Indeed, the decline has continued into 2013, not only for Los Angeles-Long Beach, but for West Coast ports as a region, according to a report this week by the London consultancy Drewry.
All-water services from Asia to the East Coast, buoyed by new services via the Suez route, resulted in an 8 percent increase in containerized imports in the first seven months of 2013. Imports from Asia moving through the West Coast increased only 1.9 percent during the same period, Drewry stated.
“According to ocean carriers, the new all-water services introduced via Suez earlier in the year have been a success with customers,” Drewry said.
The decline in market share in Los Angeles-Long Beach can be traced to the 2002 West Coast contract negotiations between the International Longshore and Warehouse Union and the Pacific Maritime Association. Work slowdowns by the ILWU precipitated an employer lockout that shut down the entire coast for 10 days.
National retailers, concerned about concentrating such a large percentage of their imports at West Coast gateways and especially in Southern California, established a number of import distribution centers on the East Coast.
Meanwhile, transportation costs were increasing steadily in Los Angeles-Long Beach. Intermodal shipments transiting the Alameda Corridor incur a fee, as do shipments trucked from the port complex during the peak daytime hours. Revenues from the PierPass traffic mitigation fee generated during the daytime hours are used to help offset the increased costs terminals incur for adding up to five night and weekend gates each week.

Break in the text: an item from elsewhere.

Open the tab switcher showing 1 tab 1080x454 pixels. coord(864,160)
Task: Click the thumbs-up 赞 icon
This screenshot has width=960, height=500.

The Los Angeles-Long Beach port complex became a victim of its own success. Intermodal traffic could not have increased at the rate it has had the Alameda Corridor not been built to speed trains through the large metropolitan area. Also, since the ports can not handle their volume of more than 14 million 20-foot container units each year with an 8 a.m. to 5 p.m. schedule five days a week, night and weekend gates are crucial to accommodating the cargo load.
However, these improvements have come at a cost to cargo interests, and have chipped away at the ports’ discretionary cargo including some low to mid-value shipments. The Southern California ports have hypothesized that their speed to market from Asia, with multiple daily ocean and rail services, would reduce importers’ inventory carrying costs enough to offset the lower all-water service costs to the East Coast, but that has not been the case.
“The loss of market share by Los Angeles-Long Beach is not limited to low-value commodities. It applies to all major product groups, with the exception of vehicle parts and footwear,” Davies said.
Importation of vehicle parts could provide the Southern California ports with guidance in targeting cargoes where they have a compelling advantage. Davies noted that imported vehicle parts are destined primarily to automobile manufacturing plants in the Midwest and the Southeast. Ocean shipping services with rapid transit times and daily intermodal rail services from Los Angeles-Long Beach to those destinations are crucial to the just-in-time manufacturing model in the auto industry.
“The example of vehicle parts imports shows that traffic routing for some products can be decisively influenced by service characteristics,” Davies said.